(Excerpt from a dataset)
⁂
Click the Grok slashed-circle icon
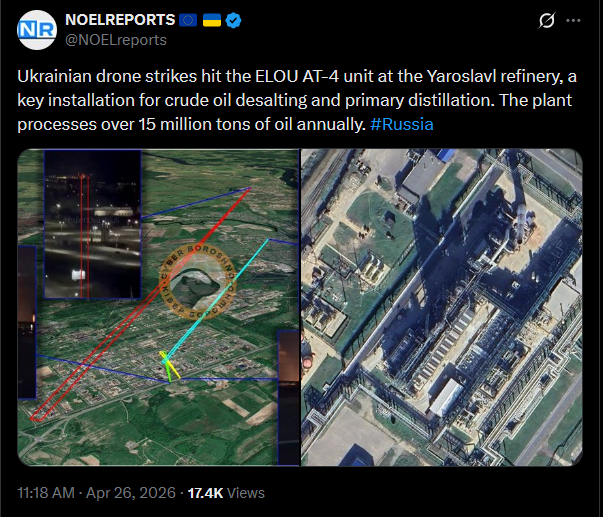 [x=546, y=20]
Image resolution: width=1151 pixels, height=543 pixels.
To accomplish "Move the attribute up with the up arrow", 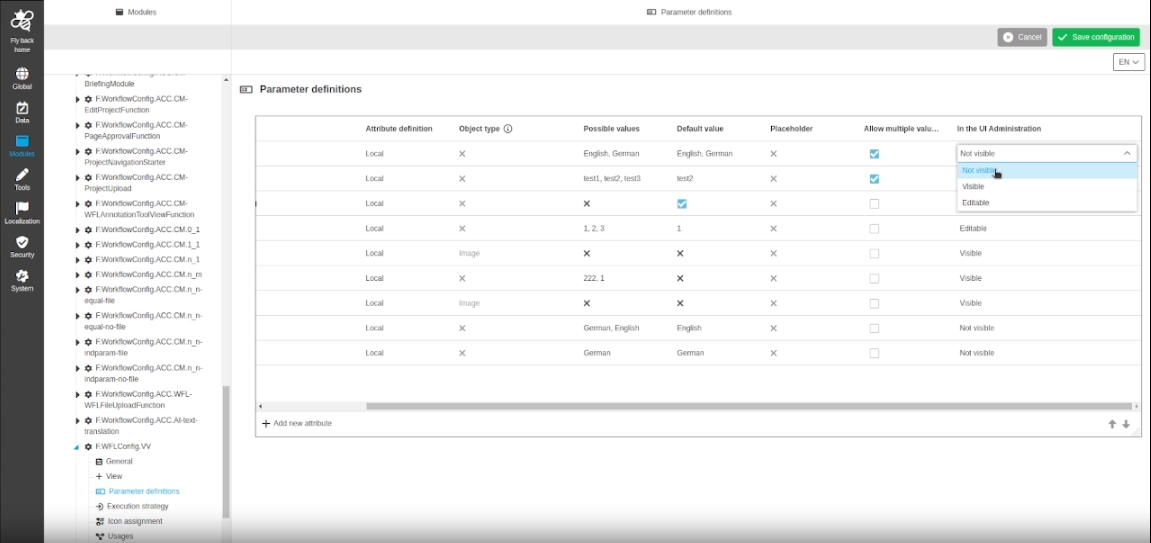I will pos(1111,424).
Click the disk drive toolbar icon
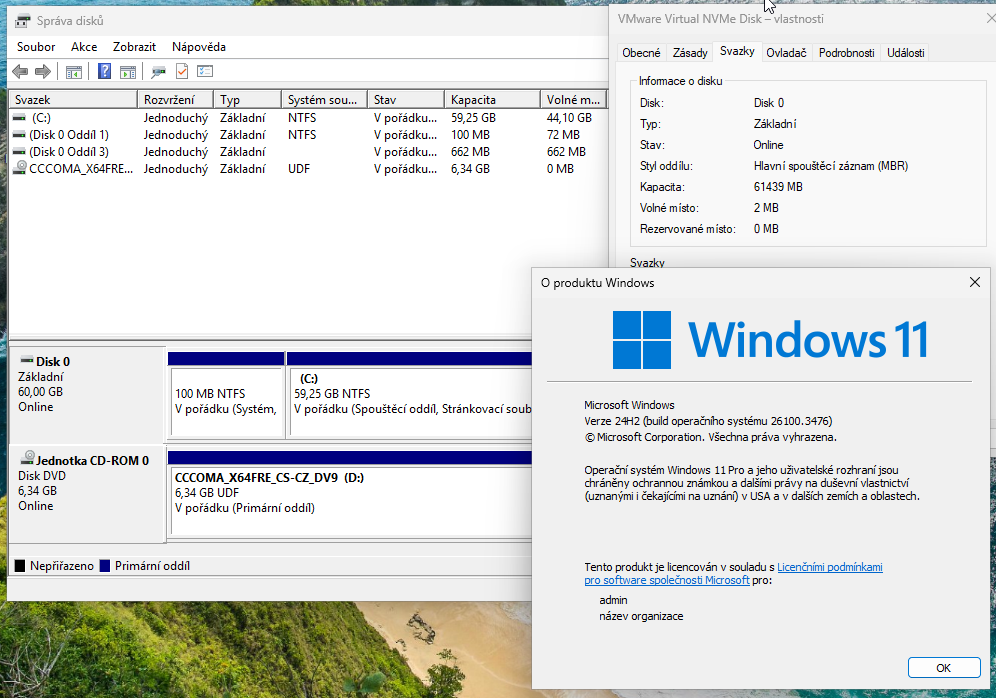This screenshot has width=996, height=698. (x=158, y=71)
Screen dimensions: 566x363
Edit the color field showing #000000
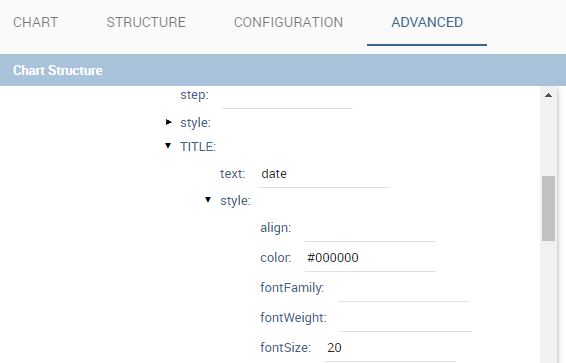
⁂
Problem description - Could you copy out, word for word, the stretch from the line containing "Click the disk drive toolbar icon" through the end of the records, leaving the pictures out?

Exercise answer -
Click the disk drive toolbar icon
This screenshot has width=996, height=698. (x=158, y=71)
Screen dimensions: 566x363
Edit the color field showing #000000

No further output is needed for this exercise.